People's Climate March New York

Smells Like Green Spirit: The Rebirth of Environmental Consciousness

Like the pale moon overhead, ‘save the planet’ consciousness waxes and wanes from year to year and pollsters will tell you again and again that North Americans tend to back burner green issues when we’re stressing out about the economy. Mostly because our politicians tell us we have to choose between a healthy economy or a healthy planet. Under that ruse, much of Canada’s environmental protections quietly faced the axe at the federal level over the last five years. But there are tectonic plates shifting underfoot and 2014 saw a resurgence in green consciousness. Freakish weather, bursting pipelines, exploding oil cargo trains, fracking bans and collapsing oil prices created a spike in startling environmental news stories, public dialogue and community/First Nations resistance across the country. Stir in the sternest warnings to date about impending global disaster from the Intergovernmental Panel on Climate Change, a few headline-grabbing climate summits and it’s no surprise that record-breaking numbers of global citizens peacefully took to the streets to march in support of climate action and that the majority of Canadians are now telling pollsters we need the government to get serious about protecting the environment. Bottom line, growing legions of everyday peeps are getting fired up about how badly we’re fucking with the planet. 2015 should be a doozy of a year and a major tipping point so lean in, people. I hear even the pope is planning on ramping up his campaign to convince 1.2 billion Catholics that climate inaction is a sin. Catholic or not, get engaged in what’s happening in your community, show the planet some extra love and support and stay tuned for major environmental news updates in the year ahead!

For the rest of my look back, check out my Top 10 Environmental Stories of 2014 here, first published in NOW Magazine. Wishing you all an inspiring year ahead!

The Big Interview: David Suzuki on His “Final” Push – Unedited

David SuzukiI’ll admit I was pretty giddy about interviewing the godfather of Canadian environmentalism. I’d met David Suzuki briefly in passing once and the man officially endorsed my first book, Ecoholic, but we’d never sat down and just talked. When I finally got the chance to do so while he was in Toronto for his final cross-Canada tour, the Blue Dot Tour, I was less interesting in questioning him, journalist to subject, and deeply keen on communicating environmentalist to environmentalist. Or as he suggested “human to human.” And what an honour it was talking to this particularly legendary human being.
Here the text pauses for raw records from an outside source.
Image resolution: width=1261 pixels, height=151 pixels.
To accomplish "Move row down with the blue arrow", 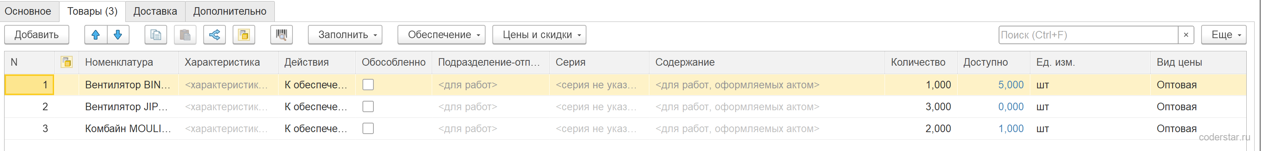I will [118, 35].
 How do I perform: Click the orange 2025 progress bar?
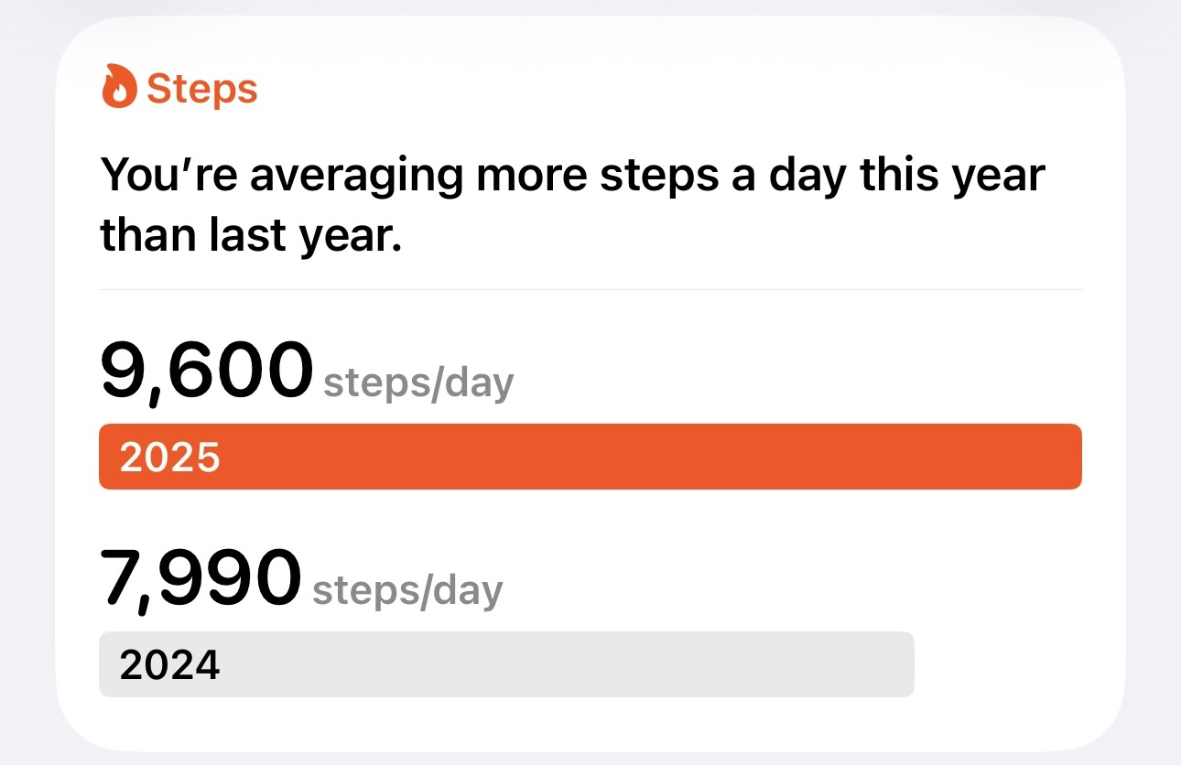590,456
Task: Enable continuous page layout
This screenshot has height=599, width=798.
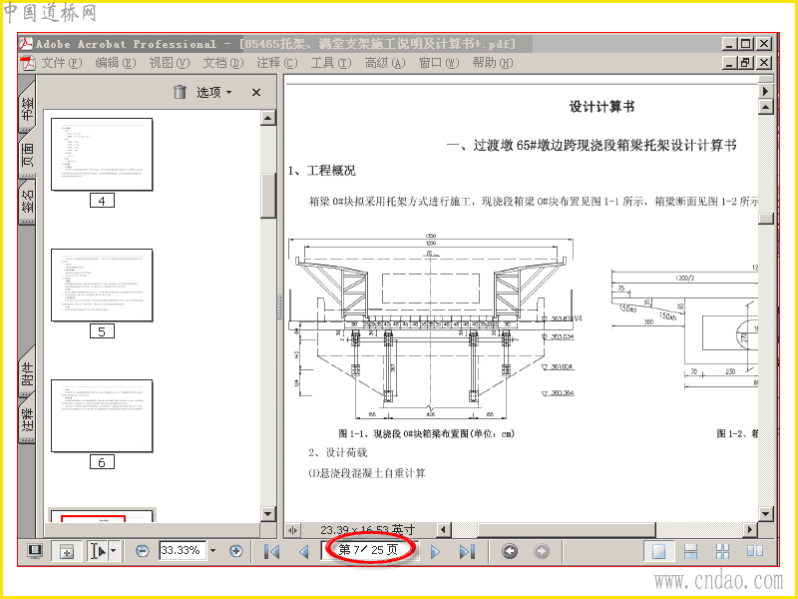Action: [x=690, y=551]
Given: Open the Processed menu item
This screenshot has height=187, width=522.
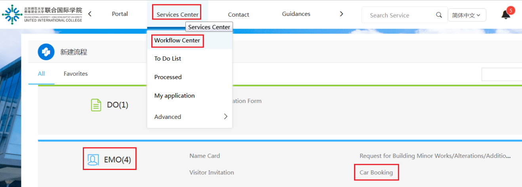Looking at the screenshot, I should (168, 77).
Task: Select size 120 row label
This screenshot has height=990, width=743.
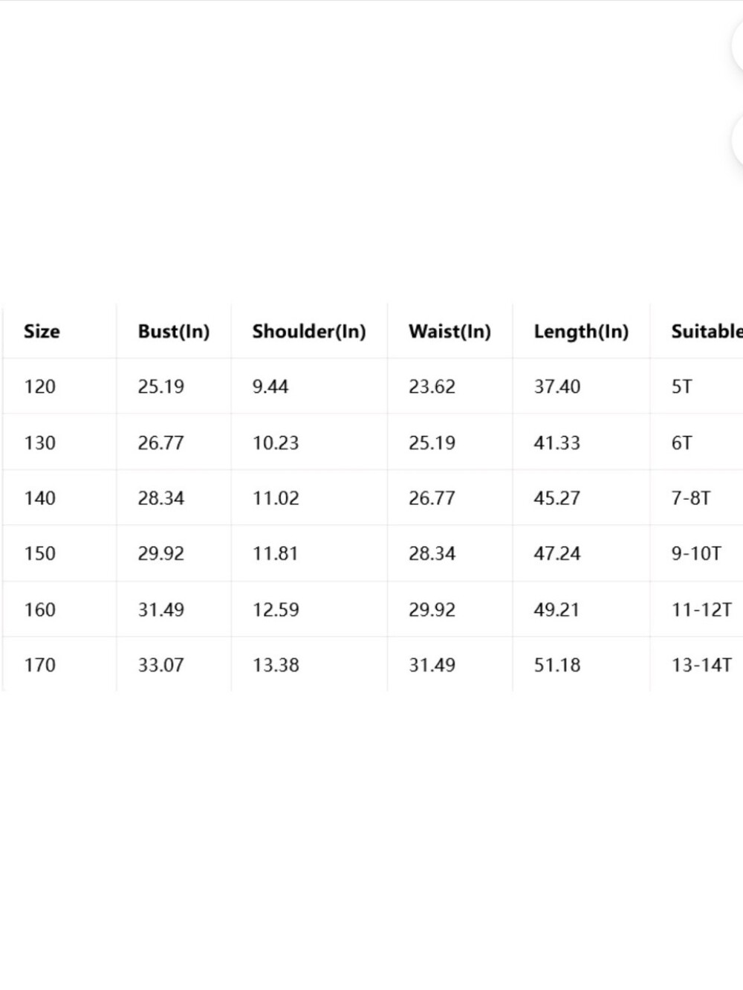Action: click(39, 387)

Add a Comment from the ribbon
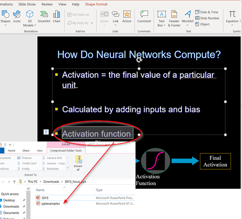[x=144, y=17]
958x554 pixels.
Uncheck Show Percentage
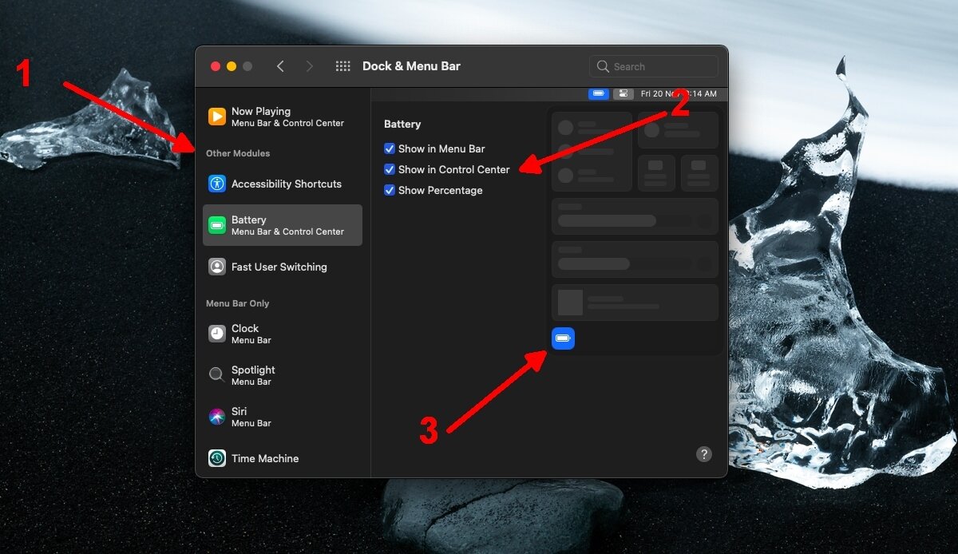(x=390, y=190)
Here’s some of the unedited version of our 40+ minute interview originally published in condensed form in NOW Magazine.

You’ve been called the godfather of Canadian environmentalism. Nonetheless, after decades of work leading the movement, you said you and others failed. Did that sense of failure prompt this tour?

It didn’t lead me to say we gotta do a tour in a different way. It all happened to fall together. I was really moved by the Nordhaus/Shellenberger piece [on the death of environmentalism]. They pissed me off in a way. In some ways they were right on but they see the solution as going the way of business and technology which, to me, is driving the problem. So the thing that lead me to say, ‘my god we failed’ is what we celebrated as successes back in the 70s and 80s, stopping oil tanker traffic down the west coast of BC, stopping damns, we’re finding the same battles 30 years later. So the failure was in shifting the paradigm. We saved this forest and thought ‘oh that’s great move onto the next’ but we didn’t explain to people why did we do that. And so that was a realization that came out of the Nordhaus and Shellenberger piece. I was seeing these repetitions. I don’t want to fight anymore because when you fight there’s a winner and loser. I looked at the way we’d try to deal with forestry issues in BC…’oh we’re going to have a fight up in Smithers so we’ll set up a round table.’ At the round table all the stakeholders come in, first nations, loggers, then they basically duke it out. The reason they’re stakeholders is they’ve got a particular stake they’re fighting for. I said, you know you’ve forgotten the story of the goose that lays a golden egg. As long as a goose is happy and healthy, it’ll lay a golden egg every day, if you get greedy and you want all your eggs at once you get nothing. I said the forest is the goose and if you all come together, forget that you’re stakeholders, you’re all there to protect the goose! As long as it’s happy and healthy, everyone can make a living, then it’s up to you to divvy it up, but that’s not the way the process worked. I began when I said jesus we’re fighting the same battles over again. Look we can’t go on fighting, we’ve got to meet people and work out what we agree on.

What was that? 

I had a guy that called me from Fort McMurray, CEO of a huge oil company in the tar sands, came down the next day. I said look I’m really honoured that you’d come and talk to me but I’m asking you before you come in the door if you can leave your identity your profession outside. I want to meet you human to human. I want to talk to you about what we can agree are basic human needs. Then we can begin to build up how are we going to live. If we don’t have a platform of agreement then we’re all over the map. Immediately he was very uncomfortable. He wanted to negotiate. I had gotten rid of that. I said ‘look, what is the most important thing every human being needs.’ He didn’t know. I said ‘if you don’t have air for 3 minutes for air. If you have to breath in contaminated air you’re sick so could you not agree with me that the absolute highest priority we have is clear air?’ Then I went through clean water and clean oil that gives us our food and biodiversity. To me, if we can’t start at the basis with this is the foundation of how we live as a species then I’m not interested in everything else. I want to build the way I live.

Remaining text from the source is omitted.